I thought it was clear that the interior point was not right, and that something related to the paper had to be cleared up. That's why I posted it.

@Markiyan Hirnyk That was obvious, I thought. Note that the result suggested by the Asker, and the one given by you and ascribed to DirectSearch, lie on the triangular region which minimizes the objective (penalty) as given.

The question originally asked has minimal value of zero as a region.

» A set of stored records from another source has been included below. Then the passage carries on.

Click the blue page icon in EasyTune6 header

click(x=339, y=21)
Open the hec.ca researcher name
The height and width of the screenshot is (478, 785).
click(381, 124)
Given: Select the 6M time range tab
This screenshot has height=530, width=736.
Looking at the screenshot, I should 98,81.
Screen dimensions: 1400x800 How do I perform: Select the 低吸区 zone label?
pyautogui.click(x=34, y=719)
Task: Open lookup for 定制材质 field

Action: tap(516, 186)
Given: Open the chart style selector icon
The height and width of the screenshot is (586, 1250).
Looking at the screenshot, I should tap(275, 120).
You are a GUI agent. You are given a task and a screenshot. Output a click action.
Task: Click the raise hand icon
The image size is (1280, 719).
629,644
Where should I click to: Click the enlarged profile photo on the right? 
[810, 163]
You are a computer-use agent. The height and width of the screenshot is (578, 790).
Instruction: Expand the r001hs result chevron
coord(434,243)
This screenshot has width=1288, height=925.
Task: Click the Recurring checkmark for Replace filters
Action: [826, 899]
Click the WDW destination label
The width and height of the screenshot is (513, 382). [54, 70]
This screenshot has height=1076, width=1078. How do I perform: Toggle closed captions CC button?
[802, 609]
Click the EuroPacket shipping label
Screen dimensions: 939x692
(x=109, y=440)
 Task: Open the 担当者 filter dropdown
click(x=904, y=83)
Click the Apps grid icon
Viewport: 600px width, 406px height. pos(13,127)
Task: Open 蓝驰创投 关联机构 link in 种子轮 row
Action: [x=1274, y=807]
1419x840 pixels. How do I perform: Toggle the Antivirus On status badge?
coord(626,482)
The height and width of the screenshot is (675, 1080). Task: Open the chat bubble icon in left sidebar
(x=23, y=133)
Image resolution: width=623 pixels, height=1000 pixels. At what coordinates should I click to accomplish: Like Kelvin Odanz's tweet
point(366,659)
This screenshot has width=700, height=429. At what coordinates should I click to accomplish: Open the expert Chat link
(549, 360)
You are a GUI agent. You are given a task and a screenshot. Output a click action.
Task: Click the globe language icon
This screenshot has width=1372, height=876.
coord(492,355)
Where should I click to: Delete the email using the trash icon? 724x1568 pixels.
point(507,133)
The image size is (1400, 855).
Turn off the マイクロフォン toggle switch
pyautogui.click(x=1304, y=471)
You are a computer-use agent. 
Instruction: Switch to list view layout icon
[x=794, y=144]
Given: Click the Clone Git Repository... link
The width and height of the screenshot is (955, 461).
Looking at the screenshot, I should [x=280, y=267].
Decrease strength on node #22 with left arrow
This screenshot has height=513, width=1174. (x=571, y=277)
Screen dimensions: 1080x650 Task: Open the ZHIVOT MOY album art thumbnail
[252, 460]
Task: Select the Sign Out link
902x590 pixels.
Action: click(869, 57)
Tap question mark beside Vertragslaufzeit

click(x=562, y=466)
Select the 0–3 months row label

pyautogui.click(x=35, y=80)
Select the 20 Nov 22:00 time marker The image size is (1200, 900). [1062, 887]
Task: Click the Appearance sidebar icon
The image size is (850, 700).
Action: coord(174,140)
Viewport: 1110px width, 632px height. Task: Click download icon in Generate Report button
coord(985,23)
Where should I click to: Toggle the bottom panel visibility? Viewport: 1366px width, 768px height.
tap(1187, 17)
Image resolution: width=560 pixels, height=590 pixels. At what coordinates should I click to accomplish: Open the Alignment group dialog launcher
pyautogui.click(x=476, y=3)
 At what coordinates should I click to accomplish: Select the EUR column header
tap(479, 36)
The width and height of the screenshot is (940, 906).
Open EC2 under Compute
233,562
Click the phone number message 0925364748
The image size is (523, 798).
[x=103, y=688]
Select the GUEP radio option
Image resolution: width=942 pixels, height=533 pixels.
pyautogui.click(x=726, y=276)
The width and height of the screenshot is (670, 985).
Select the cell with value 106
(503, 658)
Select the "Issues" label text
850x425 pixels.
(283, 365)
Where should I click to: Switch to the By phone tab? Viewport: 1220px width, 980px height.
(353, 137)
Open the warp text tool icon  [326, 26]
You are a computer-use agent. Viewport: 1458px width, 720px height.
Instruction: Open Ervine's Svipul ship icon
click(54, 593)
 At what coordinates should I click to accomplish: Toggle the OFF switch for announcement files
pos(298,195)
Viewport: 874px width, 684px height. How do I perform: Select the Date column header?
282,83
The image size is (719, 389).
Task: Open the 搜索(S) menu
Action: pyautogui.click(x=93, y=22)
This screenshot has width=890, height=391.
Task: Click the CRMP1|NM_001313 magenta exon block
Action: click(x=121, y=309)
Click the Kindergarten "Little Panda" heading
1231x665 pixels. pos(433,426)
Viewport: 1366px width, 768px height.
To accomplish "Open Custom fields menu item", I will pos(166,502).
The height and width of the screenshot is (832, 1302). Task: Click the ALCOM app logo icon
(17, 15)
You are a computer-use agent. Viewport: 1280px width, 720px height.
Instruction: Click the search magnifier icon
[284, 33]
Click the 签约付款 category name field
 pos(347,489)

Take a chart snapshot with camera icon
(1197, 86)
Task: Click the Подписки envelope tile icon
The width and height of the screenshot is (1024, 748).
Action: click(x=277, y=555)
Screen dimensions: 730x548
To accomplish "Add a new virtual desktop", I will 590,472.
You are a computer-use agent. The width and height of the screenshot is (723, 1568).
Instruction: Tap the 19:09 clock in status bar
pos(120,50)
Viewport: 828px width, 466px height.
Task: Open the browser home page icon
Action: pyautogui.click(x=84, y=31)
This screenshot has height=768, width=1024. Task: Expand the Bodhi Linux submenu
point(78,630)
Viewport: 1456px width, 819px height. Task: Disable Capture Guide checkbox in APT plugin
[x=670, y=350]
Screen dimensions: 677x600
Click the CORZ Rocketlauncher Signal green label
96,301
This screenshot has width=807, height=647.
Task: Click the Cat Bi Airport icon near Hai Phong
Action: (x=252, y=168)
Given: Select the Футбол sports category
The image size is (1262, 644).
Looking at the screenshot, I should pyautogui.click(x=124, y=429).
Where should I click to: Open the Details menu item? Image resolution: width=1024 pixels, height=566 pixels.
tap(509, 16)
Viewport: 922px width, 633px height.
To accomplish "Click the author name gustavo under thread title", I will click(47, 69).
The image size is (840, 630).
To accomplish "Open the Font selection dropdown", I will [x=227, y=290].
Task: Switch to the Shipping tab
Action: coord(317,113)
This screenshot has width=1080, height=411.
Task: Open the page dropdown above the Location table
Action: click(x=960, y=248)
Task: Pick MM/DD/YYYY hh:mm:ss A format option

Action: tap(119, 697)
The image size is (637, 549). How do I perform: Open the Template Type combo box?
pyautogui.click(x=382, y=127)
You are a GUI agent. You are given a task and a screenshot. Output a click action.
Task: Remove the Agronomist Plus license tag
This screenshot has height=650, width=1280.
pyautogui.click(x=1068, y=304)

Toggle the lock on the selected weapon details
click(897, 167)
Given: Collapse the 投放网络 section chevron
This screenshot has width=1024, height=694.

Is it not so, for the question originally posed?

I just finished editing an additional paragraphs of thoughts on it, while you were responding.

FWIW,

plots:-display(
  plots:-inequal(sol,x1=-1..4,x2=-1..3,color=blue),
  plots:-pointplot([[1.551123, 0.965918]],symbol=solidcircle,
                     symbolsize=15,color=red),
  plots:-pointplot([[1.17067, 1.21955]],symbol=solidcircle,
                     symbolsize=15,color=green),
  plots:-pointplot([eval([x1,x2],ans[2])],symbol=solidcircle,
                     symbolsize=15,color=black),
  plottools:-arrow([0, 0], [3, 3/2], .05, .1, .1, color=green),
  plottools:-arrow([0, 0], [1, 4], .05, .1, .1, color=green),
  gridlines=false);

@janhardo I am not aware of any way to lock a document block.

How about either uploading a Document in which there is a plot you don't understand, or supplying a URL that points at one? Youc could do either of those in a followup Comment in this thread on Mapleprimes. Then we could try and figure out your issue.

By the way, plots can also be copied and pasted in a Document or Worksheet. It is possible to paste in a (previously and elsewhere generated) plot and have no source present that would reproduce it in the sheet.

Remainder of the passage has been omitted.